Dove il VINO è VIGNA
Circa due anni fa ad un corso di marketing organizzato dal consorzio "le streghe", (poi uno di queste volte vi racconterò del consorzio) mi chiesero come avrei potuto definire il vino prodotto dalla mia azienda in poche ed incisive parole, doveva essere una frase che doveva colpire e rimanere impressa facilmente. Avevamo fatto un pò di quei "brain storm" fondamentali per entrare nell'ottica della pubblicità. Bhe ! io al secondo tentativo dissi "il vino è vigna" .....BORGARUCCIO DOVE IL VINO E' VIGNA. In un primo momento non mi ero resa conto di quello che avevo detto!!! in realtà avevo centrato in pieno l'obbiettivo. Il vino nasce dalla vigna, dalla cura della pianta , non esiste uva se non la si coccola per tanti mesi, proteggendola dalle malattie, dandole il giusto apporto nutritivo. Se l'uva è sana il risultato in cantina alla vendemmia potrà essere buono, eccezionale e magari ottimo. Il nostro enologo ci ha detto una volta:
L'UOMO IN CANTINA PUO SOLO SCIUPARE IL LAVORO DELLA NATURA. MA LA PARTENZA PUO SOLO AVERE INIZIO CON DELL'UVA SANA.

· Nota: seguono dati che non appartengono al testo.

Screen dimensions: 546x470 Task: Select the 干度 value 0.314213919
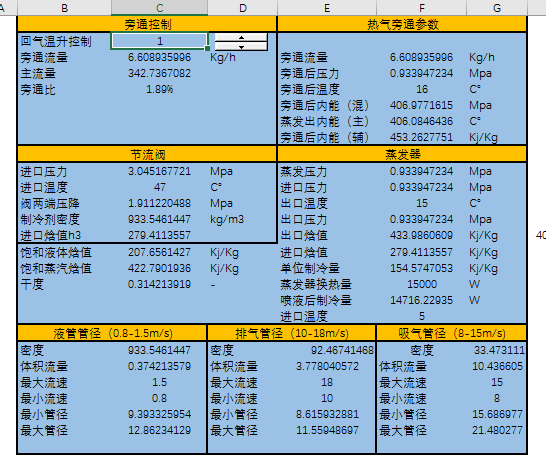159,284
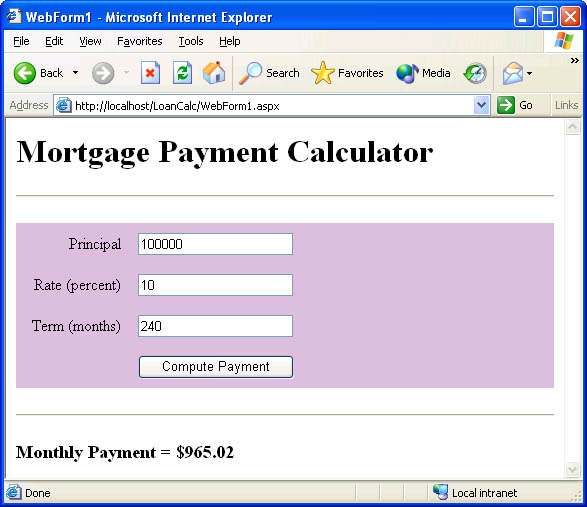Open the Favorites menu
587x507 pixels.
point(140,41)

Un'altra aspetto legato al mio slogan è che per un vigneto vecchio come il mio, con piante tipicamente autoctone ed espressione di quel territorio (parlo di SanGiovese, ciliegiolo, colorino, trebbiano, malvasia) effettivamente la vigna è vino. Il vino racconta la sua storia, parla di lei della vigna da cui proviene.
Anche in cantina si è cercato di preservare tutto ciò. Abbiamo cercato di fare dei processi assolutissimamente naturali e lenti che rispecchiano i tempi del vino e non quelli dell'uomo e dei suoi dettami economici. Al barriccato abbiamo preferito le grandi botti di legno da 500 litri e da 1000 litri proprio per far parlare il vino. Quelle forzature con barrique che danno sapori forti di legno e vaniglia e che tappano completamente il gusto del vino mascherando pure difetti e quant'altro a noi non interessavano. . Noi volevamo far parlare il vino e con lui raccontare la storia di quella vigna da cui proviene.